It comes as no surprise that the CEO of Target has resigned in the wake of their massive data breach. The 2nd executive, if I remember correctly, to resign due to the mishap. Data breaches are costly according to the most recent Ponemon 2014 Cost of Data Breach Study: United States and the main reason for the steep increase in costs is 'the loss of customers following the data breach due to additional expenses required to preserve the organization's brand and reputation.' The cost of each lost or stolen record, on average, increased from $188 to $201 per record from 2012 to 2013 - a 9% increase.
But that's not all, In 2013, there appeared to be 'an abnormal churn rate' of 15% of customers abandoning companies, especially those in financial services, hit by a breach says Ponemon. I'm always curious about that.

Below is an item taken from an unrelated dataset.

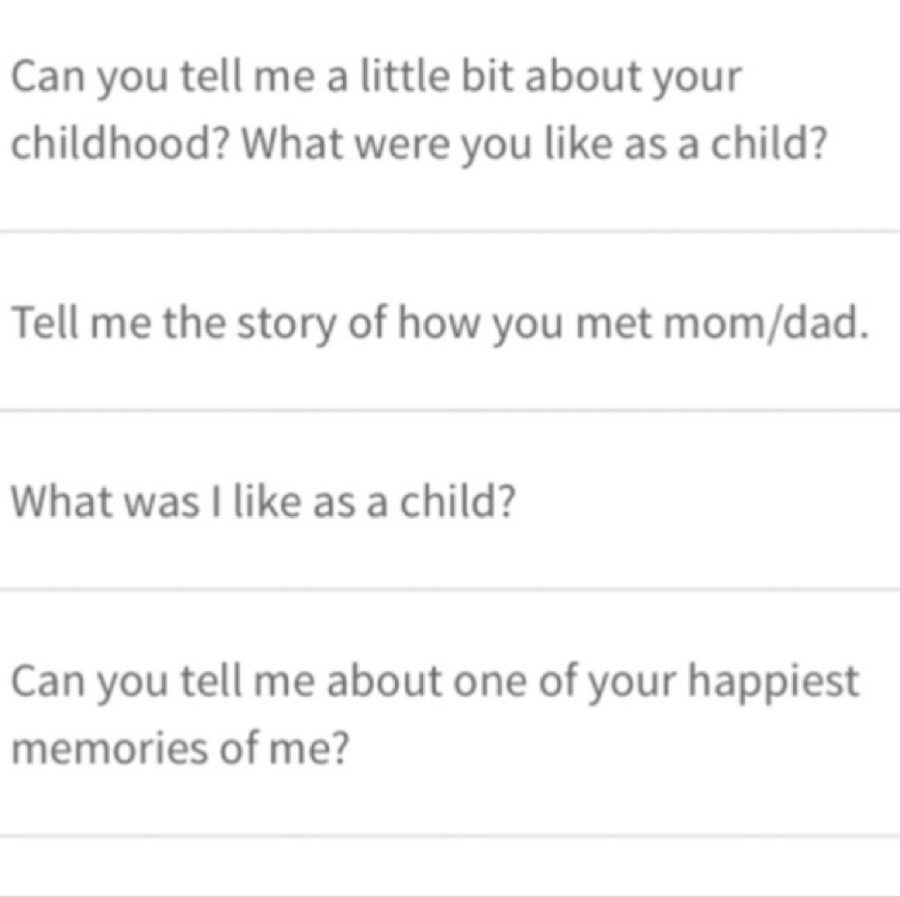900x897 pixels.
Task: Click the "Can you tell me a little bit" line
Action: pyautogui.click(x=376, y=77)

I usually avoid stores that have been recently compromised wondering if something is lingering yet think, they gotta be on high alert, especially with law enforcement involved. Maybe it's as safe as it ever will be.

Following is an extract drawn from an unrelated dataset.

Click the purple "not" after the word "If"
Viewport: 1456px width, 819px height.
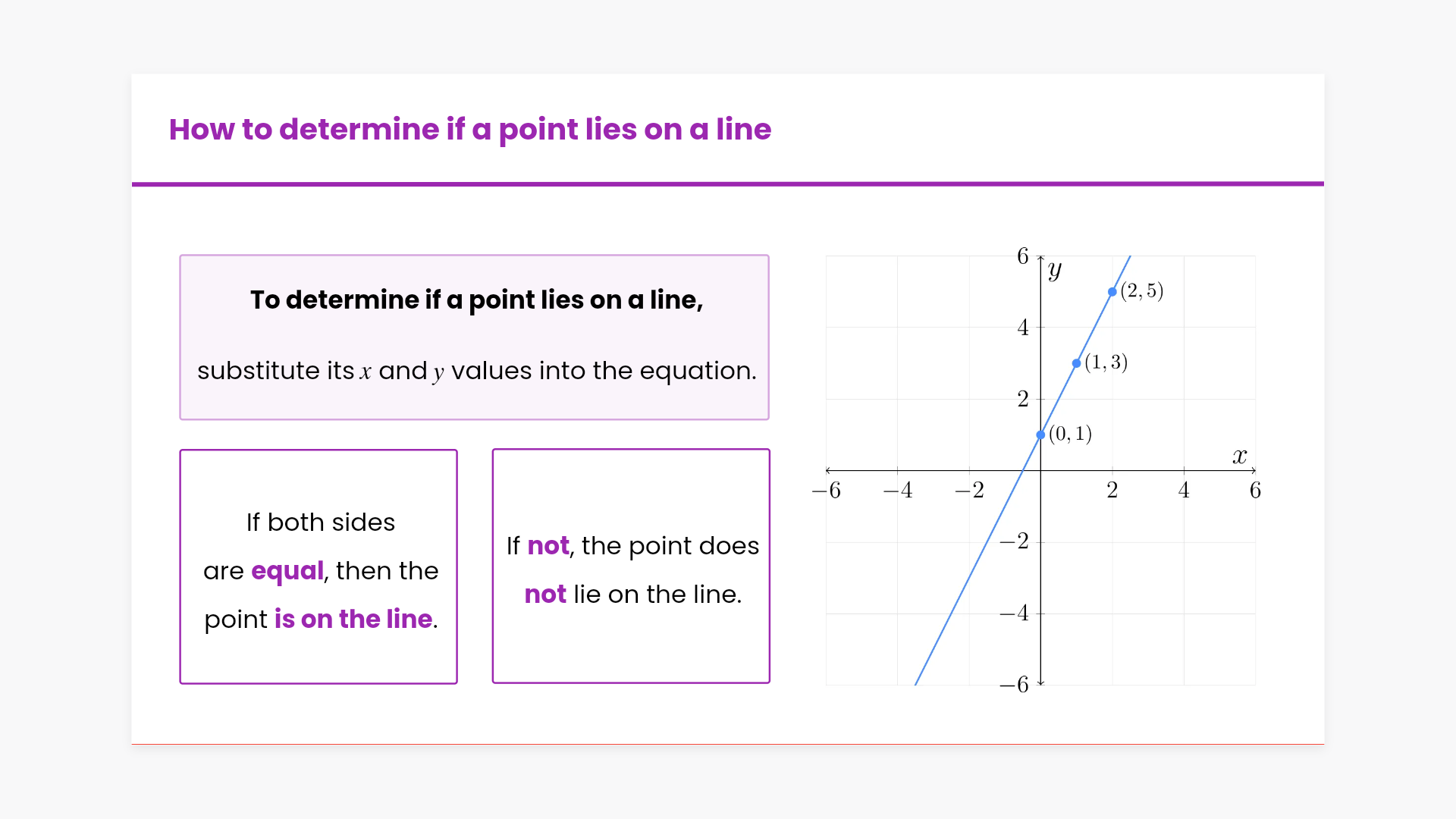[548, 546]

A recent Courion survey of IT security executives showed that 78% of respondents say they're anxious about the possibility of a data breach at their organization. If there were a massive security breach at these companies, 58.8% said 'protecting the privacy of our customers' would be top priority and 62.7% would lament about 'negative publicity affecting the company brand' due to the breach. Maybe that's the problem. They're more worried about their image than they are of protecting our info. It's the 58.8% you want to shop at.
Reaching for more, Symantec’s Internet Security Threat Report (ISTR), Volume 19, shows a big change in cybercriminal habits, revealing the bad guys are plotting for months before pulling off the huge heists – instead of popping quick hits with smaller bounty. One big is worth fifty small. In 2013, there was a 62% uptick in the number of data breaches exposing more than 552 million identities. That's about 10% of the planet's population, give-or-take.

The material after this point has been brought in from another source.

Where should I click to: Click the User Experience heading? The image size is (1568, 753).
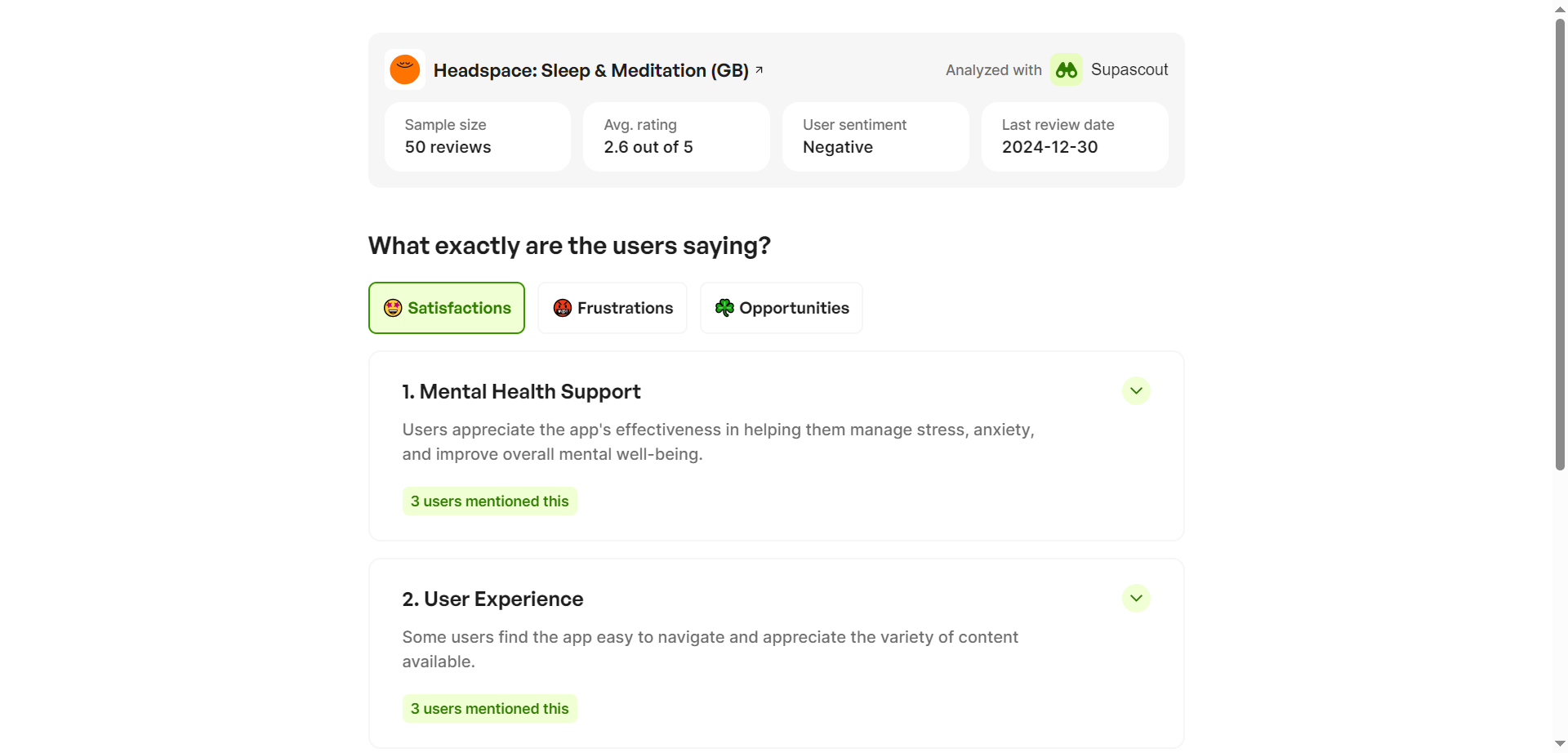coord(492,599)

And finally, there have been a few companies that have gone out of business due to a leakage but a few months ago a data breach also closed some Seattle area Catholic schools. According to the Seattle Archdiocese, at least three Roman Catholic parishes and the Archdiocese’s chancery offices had been targeted by a tax-fraud scheme. In order to allow those who were victims time to contact the appropriate institutions during school hours, they cancelled classes. How's that for reach.